By this measure, the film is quite successful. It paints a picture of a community that struggles with the dark nature of the events, but is not overcome by it.
The use of local actors, many of whom had connections to the events on which the film is based, could have seriously damaged the overall message. Many indie films suffer from stilted or ham-fisted acting, simply because they are performed by amateurs. Even classic indie films such as “Clerks” have moments where the audience becomes suddenly aware that they are watching actors deliver lines.
“SAHKANAGA” manages this rather well. I was especially impressed with the performances of the younger actors. Summerour, in part, credits the advent of reality television with the quality of performances of the teenagers in the film.

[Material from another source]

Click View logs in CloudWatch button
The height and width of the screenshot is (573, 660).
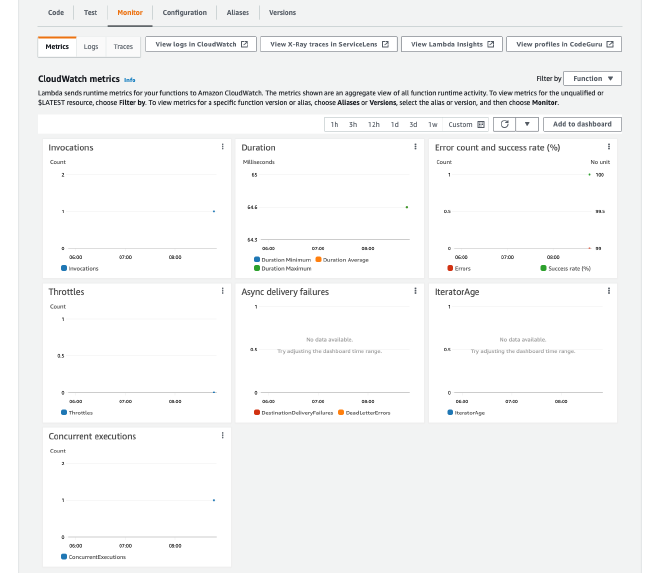(x=201, y=44)
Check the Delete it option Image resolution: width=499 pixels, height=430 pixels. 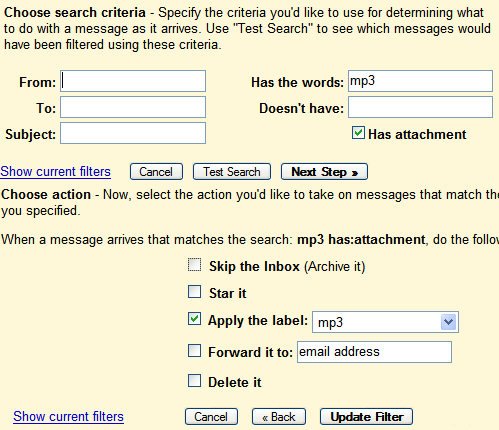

What I enjoyed most about the film was its strong sense of place. Those of us who grew up in the South are aware of the pervasive and powerful role Christianity plays in almost every aspect of our culture. It is hardwired and inescapable, sometimes overpowering and suffocating. These themes of religion are weaved throughout the narrative, which lends to the authenticity of the film and ultimately creates a believable environment for the narrative to exist.
“I don’t think I’ll ever make a film that doesn’t explore spirituality to some degree,” says Summerour, who grew up the son of Methodist minister. “I also must say that my experience growing up in the church was very positive. During the times when I was bullied at school, or felt misunderstood and marginalized, the church was always a safe haven of acceptance and love for me. I wanted this to be true in the film as well. The church is a place of healing and acceptance in the film, without being simplistic.”
While this comes across in the film very well, my own experiences with being raised a Southern Baptist caused me to roll my eyes a bit. The church scenes are undoubtedly faithful to what happens there, but the empty symbolism remains empty. I would have liked a bit more self awareness when it comes to the absurdity inherent in faith-based comfort.
We need to encourage more local filmmakers to make films like this one, as we have so many more stories to tell. So head over to the Majestic 12 downtown on Friday, Oct. 12, to see what our people are capable of. You won’t be disappointed.